* [À FAIRE] Recopiez mot pour mot le passage du texte sur la Loire à Chalonnes, depuis « On trouve les » jusqu'à « pour ce poste. » inclus.

* [TEXTE À LIRE]
====

On trouve les traces de ces corvées dans les registres du Conseil municipal. En août 1859, la liste nominative des habitants de Chalonnes qui ont concouru au travail de chevalis est de 158 personnes.
 
Les bateaux à vapeur en Loire 
     En 1850, fut créé à Chalonnes un emploi de canotier surveillant de navigation. Le sieur Bodet, retraité en qualité de capitaine d’armes de la marine impériale, fut choisi pour ce poste.
    Il n’existait qu’un ponton par commune riveraine. En étaient pourvu, dans notre secteur, la Pointe, les Lombardières, Chalonnes, Ingrandes, saint Florent etc.
   Ce canotier avait pour charge de surveiller l’approche des vapeurs, leur durée limitée d’accostage, pour que d’autres bateaux puissent également avoir accès au ponton, l’embarquement, le débarquement des marchandises et leur dépôt sur le quai.
 
Frémy, notre ancien maire et propriétaire de la distillerie du même nom, était commissaire de la compagnie des bateaux à vapeur « Les courriers de la Loire ». Le ponton était situé port du Presbytère (quai Victor Hugo)

Les bateaux lavoirs, une caqueteuse flottille. 
    Il y avait, vers 1922, au moins deux bateaux lavoirs le long du quai Saint Maurille et deux autres quai Notre Dame. Celui de monsieur Chenoir, le long du quai Saint Maurille, en face de l’ancien siège de la société « le Rivage », offrait 11 places aux laveuses.
" Fortes en gueules, expertes en vertes plaisanteries sur le beau linge, gaillardes "; leur réputation de langues actives était telle que ces bateaux étaient souvent baptisés « les Moulins à Paroles ».

 Quelques marchandises transportées : 
Avant la révolution, 4 fours à chaux à Chalonnes, calcinaient annuellement près de 1.000 fournitures de chaux de la première qualité. Il s’en expédiait une grande quantité pour Nantes et pour les colonies de Saint Domingue.

Parmi les principales marchandises angevines exportées, figure aussi le vin, l’ardoise, les cordes, les toiles, la houille, les pierres de tuffeau et nos fruits séchés indispensables à la nourriture des marins lors de leurs longues navigations.

N’oublions pas le biscuit, aliment facile à transporter et d’une relative bonne conservation. Une ancienne chronique de Charlemagne parle d’un pain cuit deux fois (bis-cuit) pour qu’il se conserve mieux. Très dur, il servait déjà au XII°siècle à l’approvisionnement des bateaux, des villes menacées de siège et de certains monastères. Par la suite, le biscuit deviendra une sorte de pâtisserie sèche et friable.
 
Parmi les marchandises rapportées des colonies, figure le rhum du « Père Labat ».
Jean Baptiste Labat (1633 – 1783) missionnaire dominicain, fut botaniste, explorateur, propriétaire terrien, ingénieur et écrivain.
Durant son séjour aux Antilles, vers 1690, il aurait créé une eau de vie pour soigner une fièvre qui sévissait dans la région. Après quelques évolutions, cette eau de vie serait devenue le rhum que nous connaissons aujourd’hui.

====

* [INFORMATIONS AFFICHÉES]
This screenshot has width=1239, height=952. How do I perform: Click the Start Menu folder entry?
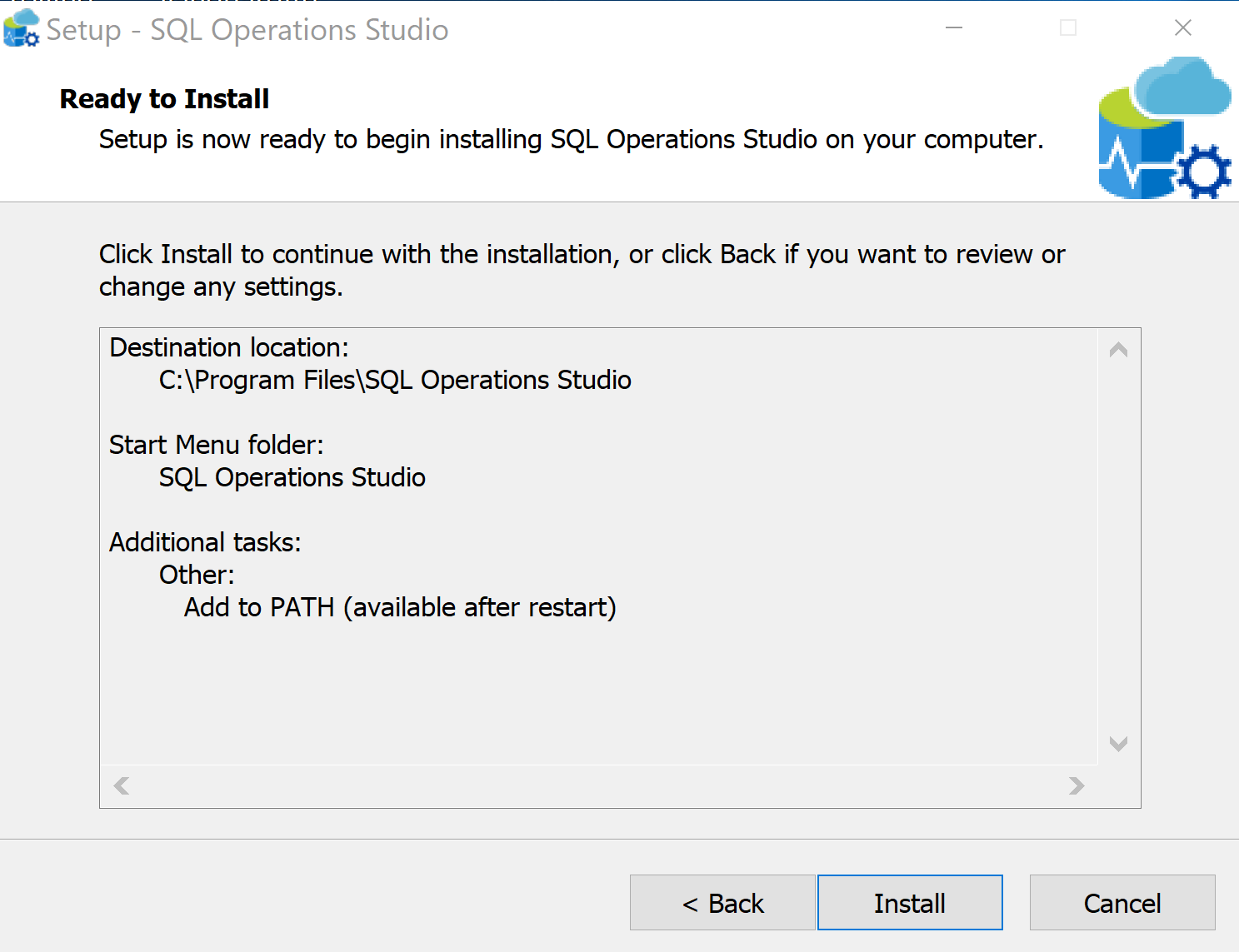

====

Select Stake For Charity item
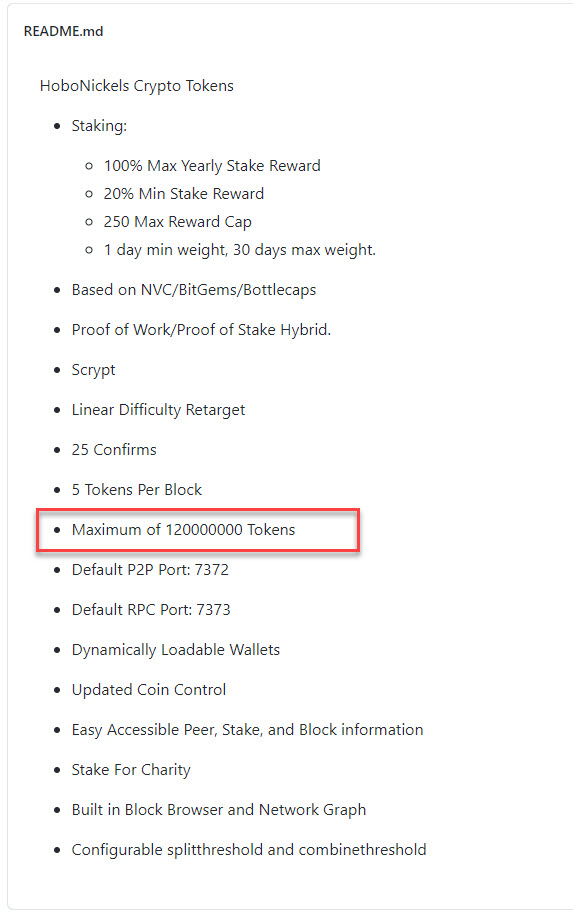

====

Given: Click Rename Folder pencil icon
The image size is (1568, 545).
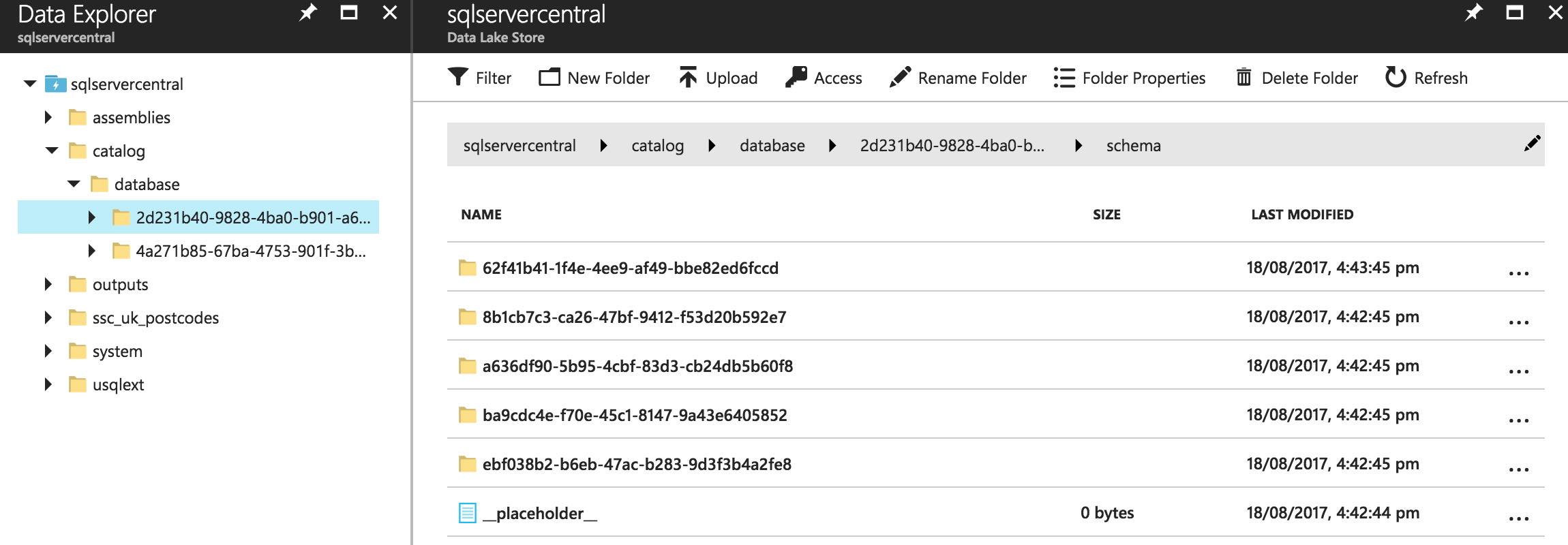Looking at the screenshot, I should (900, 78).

====

* [TÂCHE TERMINÉE]
On trouve les traces de ces corvées dans les registres du Conseil municipal. En août 1859, la liste nominative des habitants de Chalonnes qui ont concouru au travail de chevalis est de 158 personnes.
 
Les bateaux à vapeur en Loire 
     En 1850, fut créé à Chalonnes un emploi de canotier surveillant de navigation. Le sieur Bodet, retraité en qualité de capitaine d’armes de la marine impériale, fut choisi pour ce poste.